Say I have:
SELECT id FROM x WHERE timestamp < y
(returns id = [1, 2, 3]
)DELETE FROM x WHERE id = 1
SELECT timestamp, value FROM x WHERE id = 1
with READ-COMMITTED
isolation.
Does step 3 run the risk of returning an empty result, or does step 1 acquire some sort of lock/snapshot that prevents step 2 from altering the result? (I assume REPEATABLE-READ
will do what I want, but this question is about READ-COMMITTED
).
I am using postgresql, but I am interested in a DB-independent answer. For example, if some databases block the delete while others do not, I'd like to know that.
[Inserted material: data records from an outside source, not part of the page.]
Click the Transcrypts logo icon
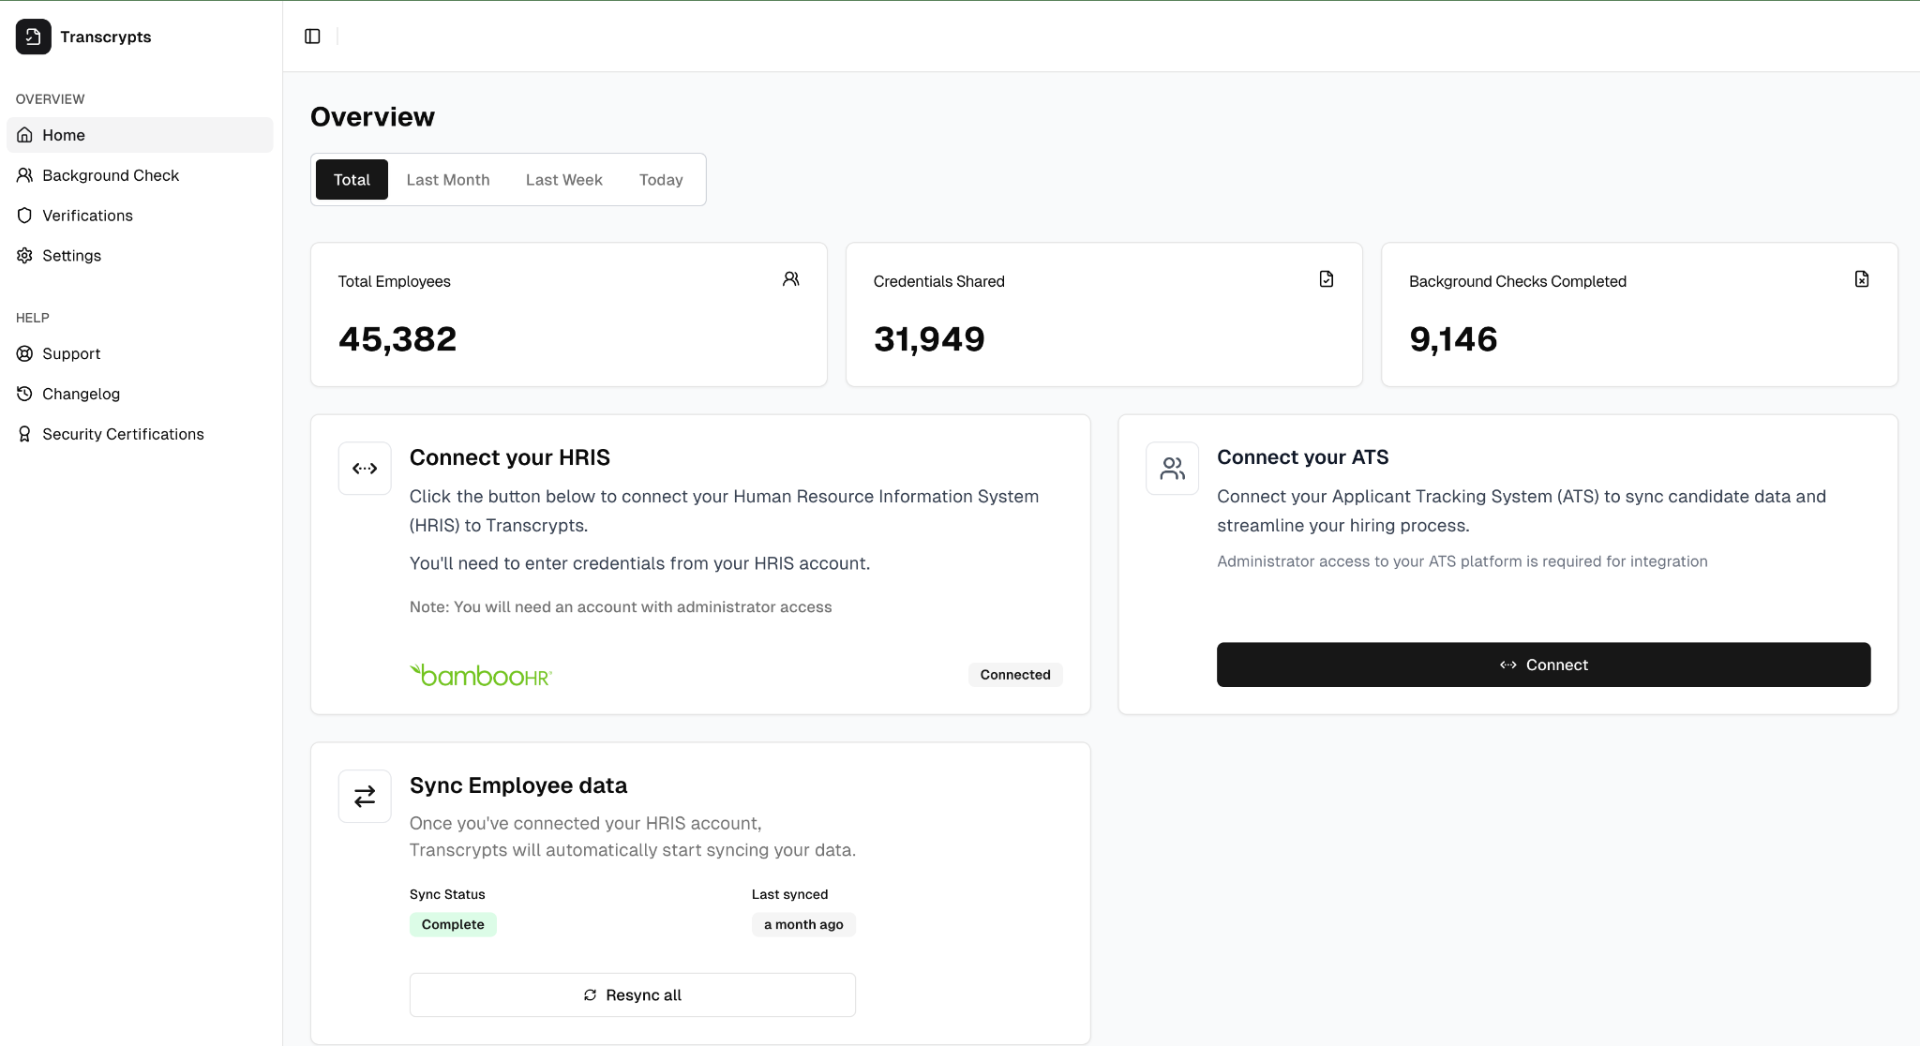This screenshot has width=1920, height=1046. pyautogui.click(x=33, y=37)
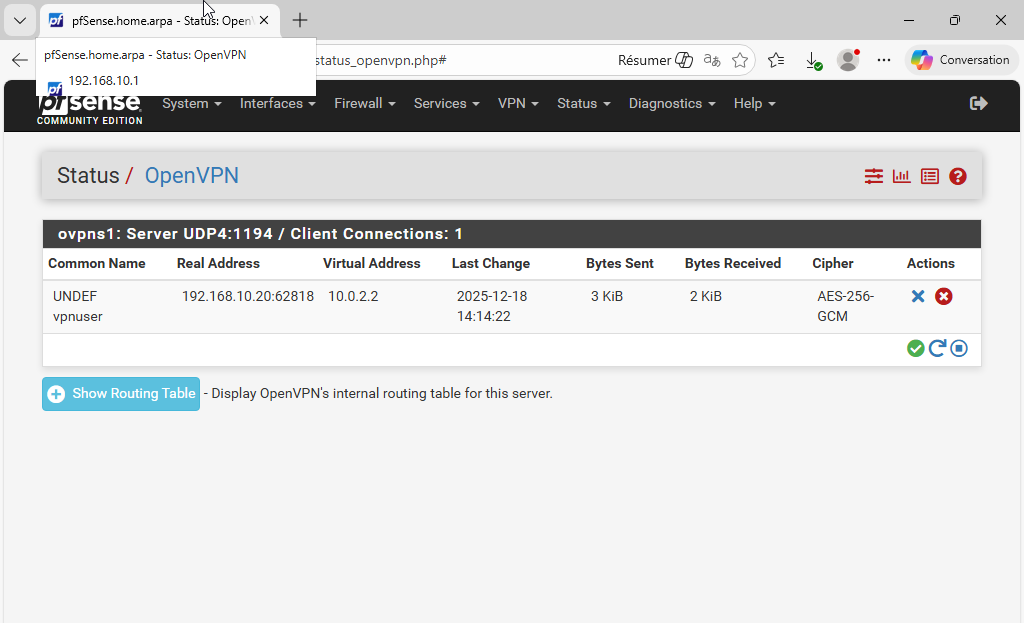Click the blue X disconnect client icon
The height and width of the screenshot is (623, 1024).
point(918,296)
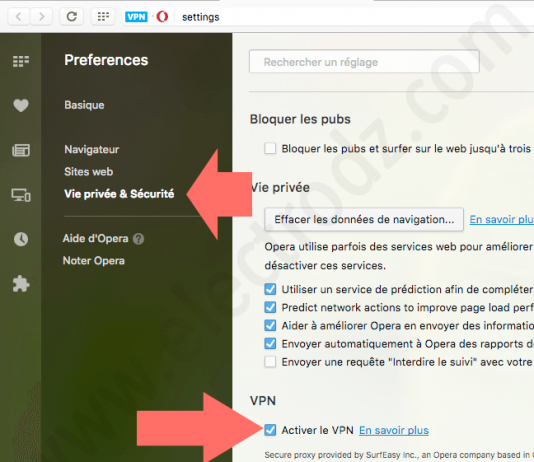Click the Speed Dial toolbar grid button
The height and width of the screenshot is (462, 534).
[x=103, y=16]
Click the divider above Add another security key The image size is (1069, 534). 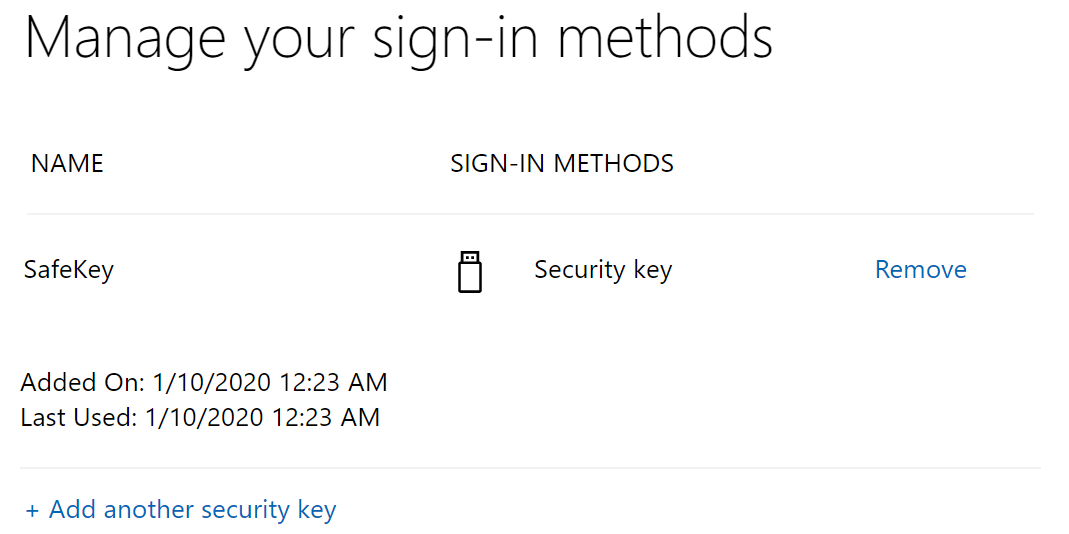coord(530,468)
Thank you.
The PostgreSQL case:
In PostgreSQL, reading a row doesn't acquire a lock that prevents the row from being deleted concurrently:
If T2 commits before step 3, T1, will see its results and return an empty result set.
If step 3 runs before T2 commits, the results of T2 are not visible yet, and the query will return the matching row.
The general case:
Database system have different ways to provide transaction isolation, and the behavior will vary depending on the method used.
Some database systems, like DB2 or Microsoft SQL Server, will lock rows when they are read to prevent concurrent updates.
On such database systems, the DELETE
will block, and the row is visible in step 3.
Most database systems use some kind of multi-versioning, i.e. they keep old versions of the rows around while a transaction that modifies the row is in progress.
On such database systems, the DELETE
is not blocked, and the result of step 3 will depend on whether T2 is already committed.
A solution:
If you are looking for a solution to make the behavior deterministic on all database systems, you can either use a higher isolation level, or you can use pessimistic locking by specifying FOR UPDATE
in the SELECT
statement in step 1. Then step 2 will always block.